Bayern: Sanitäter der BF München im Einsatz attackiert → Gehirnerschütterung

MÜNCHEN (BAYERN): In der Nacht auf den 9. Juni 2020 wollte ein Notfallsanitäter der Berufsfeuerwehr München eine Person beruhigen, die ihn daraufhin mit einer Flasche verletzte.

Gegen 1 Uhr morgens war die Besatzung des Kindernotarztwagens auf dem Rückweg von einem Einsatz. Sie fuhren auf der Sonnenstraße Richtung Sendlinger Tor. In Höhe der Baustelle des Sendlinger-Tor-Platzes befand sich eine Person auf der Fahrbahn, die mehrere Barken umwarf. Diese lagen auf der Straße. Die Einsatzkräfte beschlossen, auf den Mann deeskalierend einzuwirken. Der Kindernotarzt blieb im Auto und alarmierte über Funk die Polizei. Der 41-jährige Fahrer stieg aus und wollte die augenscheinlich verwirrte Person beruhigen und zu dessen eigener Sicherheit zum Fahrbahnrand führen.

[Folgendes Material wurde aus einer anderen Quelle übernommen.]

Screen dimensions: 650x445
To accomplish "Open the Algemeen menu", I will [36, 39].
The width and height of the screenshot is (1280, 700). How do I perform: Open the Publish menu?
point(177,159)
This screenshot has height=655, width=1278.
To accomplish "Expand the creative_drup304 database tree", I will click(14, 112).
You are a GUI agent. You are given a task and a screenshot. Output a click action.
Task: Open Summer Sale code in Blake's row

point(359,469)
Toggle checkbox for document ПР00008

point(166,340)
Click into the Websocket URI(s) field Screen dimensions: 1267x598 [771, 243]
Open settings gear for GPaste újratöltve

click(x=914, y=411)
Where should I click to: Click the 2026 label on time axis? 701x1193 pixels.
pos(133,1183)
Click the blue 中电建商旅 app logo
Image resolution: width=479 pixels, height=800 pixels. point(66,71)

Am Fahrbahnrand wurde die Einsatzkraft von der Person schließlich attackiert und mit einer Glasflasche am Kopf verletzt. Der Täter flüchtete daraufhin. Umgehend setzte der Kindernotarzt einen weiteren Notruf ab und versorgte seinen Kollegen. Der verletzte Notfallsanitäter wurde in eine Münchner Klinik transportiert und konnte nach eingehender Untersuchung nach rund drei Stunden wieder entlassen werden. Er zog sich eine Gehirnerschütterung zu. Die Polizei konnte den Täter kurz darauf festnehmen.